Mary Jo Potter: An Educator and Organizational Change Agent


by Katharine Duke

Since graduating in 1973 and moving to California, Mary Jo Potter has worked for several consulting firms and cofounded three of her own "If you would have told me before I came to Northwestern that I was going to pursue a career in business, I would have laughed at you," says Mary Jo Potter, managing partner and CEO of Highperlink, an international human capital management consulting firm. "I didn't even know what business was. I remember thinking that the Wall Street Journal couldn't be a good paper because it didn't have ads or comics."

After spending six years as a Dominican Sister teaching philosophy and religion to high school students, Potter decided to pursue a master's degree from Northwestern University's School of Education because she wanted to go into vocational counseling. At Northwestern, she took several business classes in addition to her regular coursework and discovered she really liked business. She also discovered that her degree in education would give her the tools she needed to succeed in any field. In fact, she credits her organizational behavior class as being the "springboard" to what she has done most of her life.

Since graduating in 1973 and moving to California, Potter has worked for several consulting firms and cofounded three of her own. For the last 30 years, she has become nationally and internationally known for her work helping individuals and organizations improve performance, plan for the future and undergo change, most recently with Highperlink, a company she founded in 2004. The constant throughout her entire career has been her ability to help others effect change — in the classroom, the conference room and the boardroom.

"I love the process of helping people and organizations change and learn," she says simply.

An entrepreneur at heart, Potter co-founded her first company in 1979, a consulting and software services organization called Oxicon, which focused on helping sales and service-driven organizations increase productivity and evolve their organizations. "Essentially, we were applying the principles of education with adults in the corporate world," she notes.

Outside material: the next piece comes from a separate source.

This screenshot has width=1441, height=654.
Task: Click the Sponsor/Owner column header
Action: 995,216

When Potter moved to Omega Performance Corporation, a consulting firm specializing in individual and organizational performance improvement in the financial services sector, she first headed up the consulting division and then later established offices in Canada, Europe, Australia and Asia. She had always wanted to work internationally, she says, ever since she took a class at Northwestern with a professor who wasn't from the United States. "I remember thinking how much fun it would be to do international work, and this was my first chance to do it," Potter remembers.

In 1991, Potter set out on her own again, creating Corporate Alliance Inc., a professional services firm also dedicated to improving the effectiveness of organizations. Eight years later, she took this company to Sibson, a consulting firm that helps organizations restructure, acquire companies and optimize talent. Potter decided to open her current company in 2004 to focus her efforts on fewer and deeper relationships with clients. "I may work with them for years, helping them reorganize, restructure or go in a different direction," she says.

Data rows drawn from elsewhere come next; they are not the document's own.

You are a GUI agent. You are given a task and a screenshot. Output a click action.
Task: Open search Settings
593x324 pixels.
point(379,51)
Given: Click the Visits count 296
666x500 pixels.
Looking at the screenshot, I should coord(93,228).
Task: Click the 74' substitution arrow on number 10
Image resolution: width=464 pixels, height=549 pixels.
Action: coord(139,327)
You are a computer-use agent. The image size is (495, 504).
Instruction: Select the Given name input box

The most rewarding part of her work, Potter continues, is watching her clients move their organizations in a positive way thanks to her influence.

Even outside of work, Potter works diligently to help people effect change. She sits on many nonprofit and corporate boards, including several that help disadvantaged children. The most rewarding part of her board work, Potter says, is helping organizations learn and evolve.

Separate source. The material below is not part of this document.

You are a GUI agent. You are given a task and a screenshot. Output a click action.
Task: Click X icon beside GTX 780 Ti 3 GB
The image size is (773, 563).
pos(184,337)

As both an executive in the consulting arena and as a board member for a public company, Potter says that she applies the principles and methods she learned at Northwestern on a daily basis. For example, she says, when she is leading client projects, she encourages groups to interact, create structures and processes, helps facilitate thinking, and manages conflict — much as a teacher does in a classroom. And of course, she uses the insights gained at Northwestern on much of her board work.

"I've often said to people that if they can get an education degree, they'll use it wherever they go," she says.